**TO-DO LIST**
1. Update part of the patent reform post. Begin at the words "Continuing, I want" and stop after "above.  Patents NEQ Innovation.", replacing "sandwich board" with "placard".
2. In the patent reform post, what color is the writer's labrador retriever?

**TEXT**
____________
For years now, people have been screaming for patent reform, most notably to help get rid of, or at least neuter, patent trolls.  But then as soon as that happens, we know it will be temporary because the trolls will invent “neuticals for trolls” (and patent it) and they’ll be hard at work all over again which is why I’ve never been a huge fan of letting the government fix a problem that they created to begin with.  I think the market is the best place to kick a troll’s ass and companies like Newegg are taking that to whole new levels and OMG how hard was it to write about patent reform, and an excellent blog post about it, before jumping on that bandwagon?  VERY HARD, that’s how.

whoopass IP Trolltracker

Can of Whoop Ass appearing courtesy of Newegg.

The post in question was written by one Florian Mueller and it had me hootin’ and hollerin’ and  fist pumping so hard throughout that I kid you not, my neighbor saw me through the window of my home-office and thought something was wrong, came over and rang my doorbell, set my silver labrador retriever off in a fit of barking, and cost me an hour of productivity while we all wound down.  Thanks for that, Florian.

There’s so much gold in this post I’m finding that even after sifting, my pan is full of the good stuff.  But I’ll start with this quote, because I think it’s genius:

In all those congressional hearings on patent reform that I watched, each and every politician repeated the mantra of the U.S. patent system being key to innovation and allegedly being the envy of the world, when the reality is that it’s the laughing stock of patent and industry professionals in the rest of the world.

First off, I’m not convinced that, anymore, the patent system is the key to innovation.  Why?  Because you can innovate without patents.  You can be successful, you can launch a product (with or without funding), you can win at life without a patent.  True story.

To continue the quote:

…and no one believes that U.S. juries are qualified to determine infringement and validity issues, no one has ever disagreed with me that the Federal Circuit is generally too patent-holder-friendly, and no one has ever disagreed with me that the quality of USPTO-granted patents is generally even lower than that of European patents.

Exactly.  I said the exact same thing in October of 2012 and again in December of 2013.   I’m not knocking Joey Bag-o-donuts.  I’m saying that patent law is tricky and sneaky and full of all kinds of techno-speak that finding a “jury of your peers” in that space would require visiting Stanford or Harvard or South Texas College of Law and plucking students out of the sessions in law school that deal with IP, not sending a letter in the mail to people who live within a ten mile radius of the court house in Marshall, Texas.

Courthouse_Marshall IP Trolltracker

So pretty. Too bad the shot didn’t include the ice skating rink that Samsung built. Zzzing!

Continuing, I want to put this quote on a sandwich board and wear it on Capital Hill (when it warms up, of course):

It must be said that the correlation between patents and innovation in a country is hardly a causation of patents promoting innovation, that patents increasingly serve as a substitute rather than an incentive for innovation, and that studies linking patents to innovation are often based on circular logic, considering each patent an innovation.

See statement above.  Patents NEQ Innovation.
____________
**COLLECTED DATA**
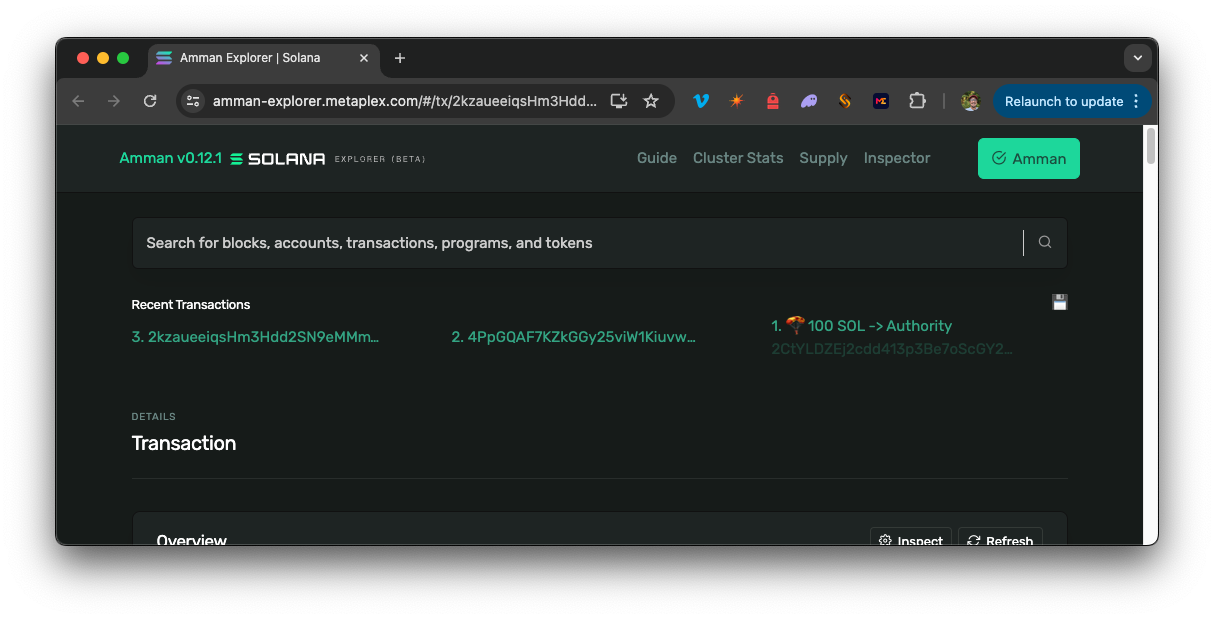
Task: Click the search magnifier icon
Action: 1045,242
____________
**OUTPUTS FOR THE TASKS**
1.
Continuing, I want to put this quote on a placard and wear it on Capital Hill (when it warms up, of course):

It must be said that the correlation between patents and innovation in a country is hardly a causation of patents promoting innovation, that patents increasingly serve as a substitute rather than an incentive for innovation, and that studies linking patents to innovation are often based on circular logic, considering each patent an innovation.

See statement above.  Patents NEQ Innovation.

2. Silver.